- DATA FOR THIS EXERCISE
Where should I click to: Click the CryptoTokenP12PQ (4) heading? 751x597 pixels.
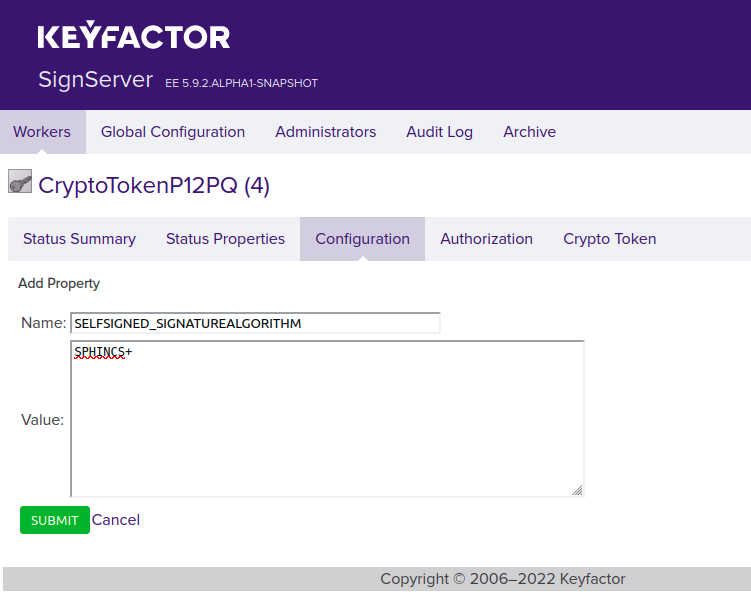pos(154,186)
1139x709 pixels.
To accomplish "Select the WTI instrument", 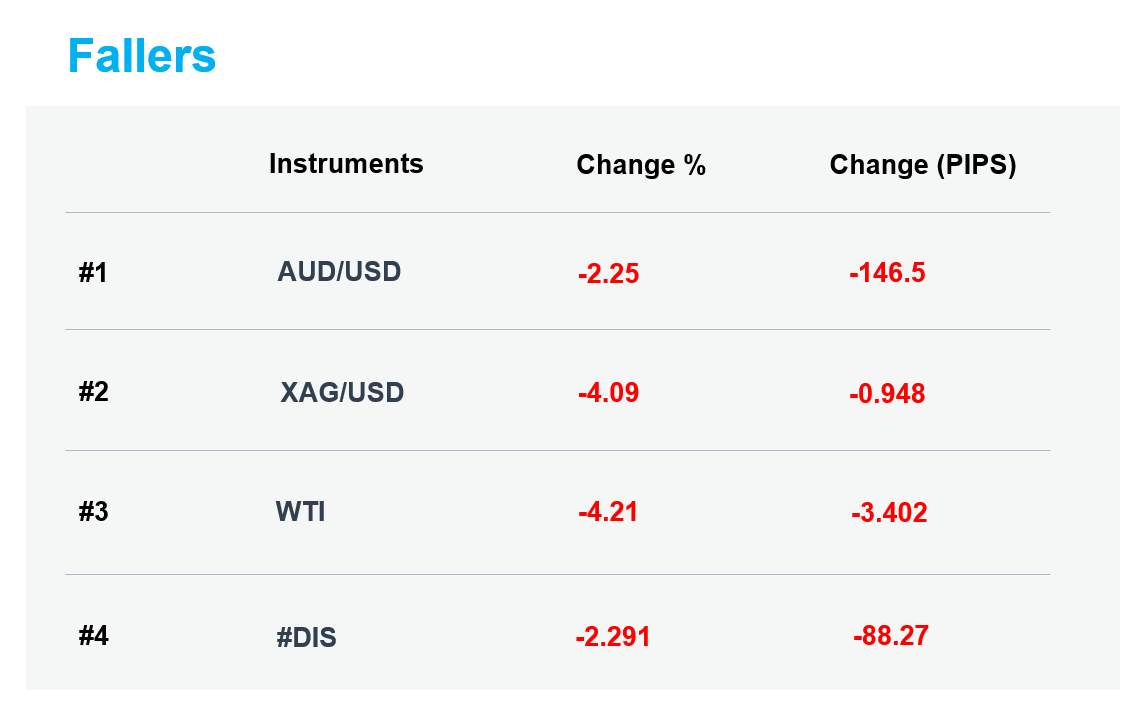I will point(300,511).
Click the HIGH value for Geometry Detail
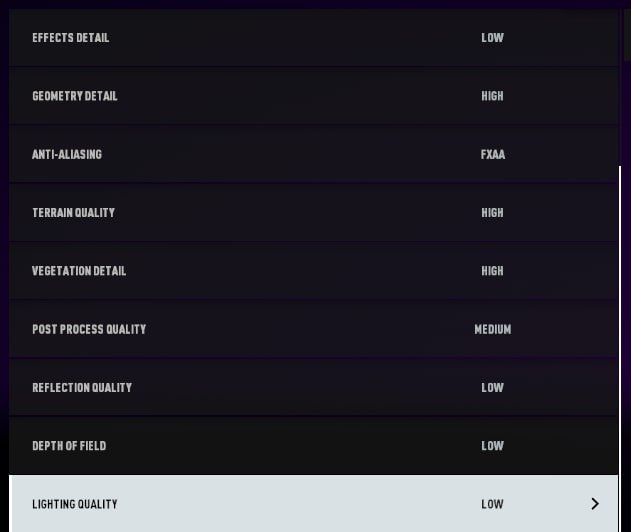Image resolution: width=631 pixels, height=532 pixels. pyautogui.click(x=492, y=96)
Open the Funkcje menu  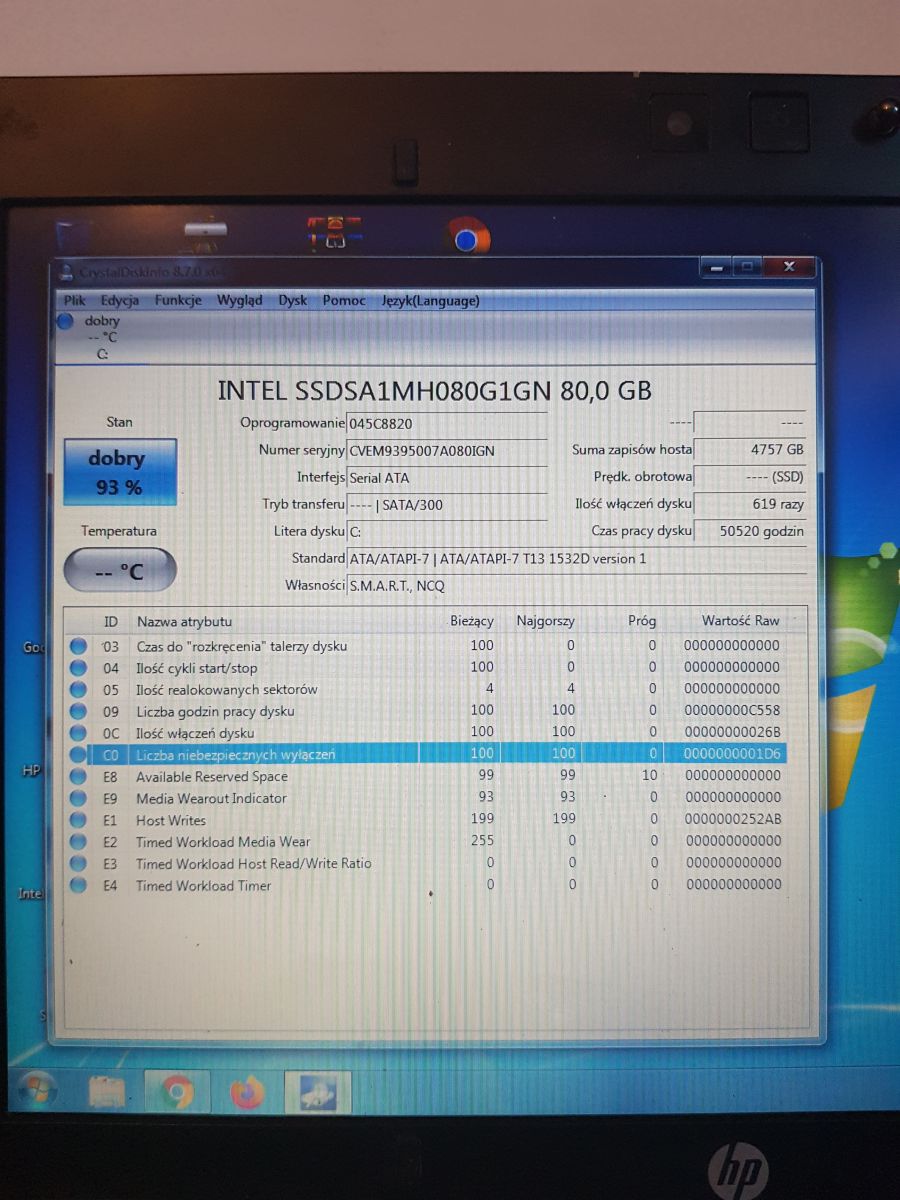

- REQUIRED WORK
Using the listing above, copy every line from the line containing "Click the HIGH value for Geometry Detail" through the last one, both included, and no other lines. Pictures stay out.

- ANSWER SECTION
Click the HIGH value for Geometry Detail
Image resolution: width=631 pixels, height=532 pixels. pyautogui.click(x=492, y=96)
Open the Funkcje menu  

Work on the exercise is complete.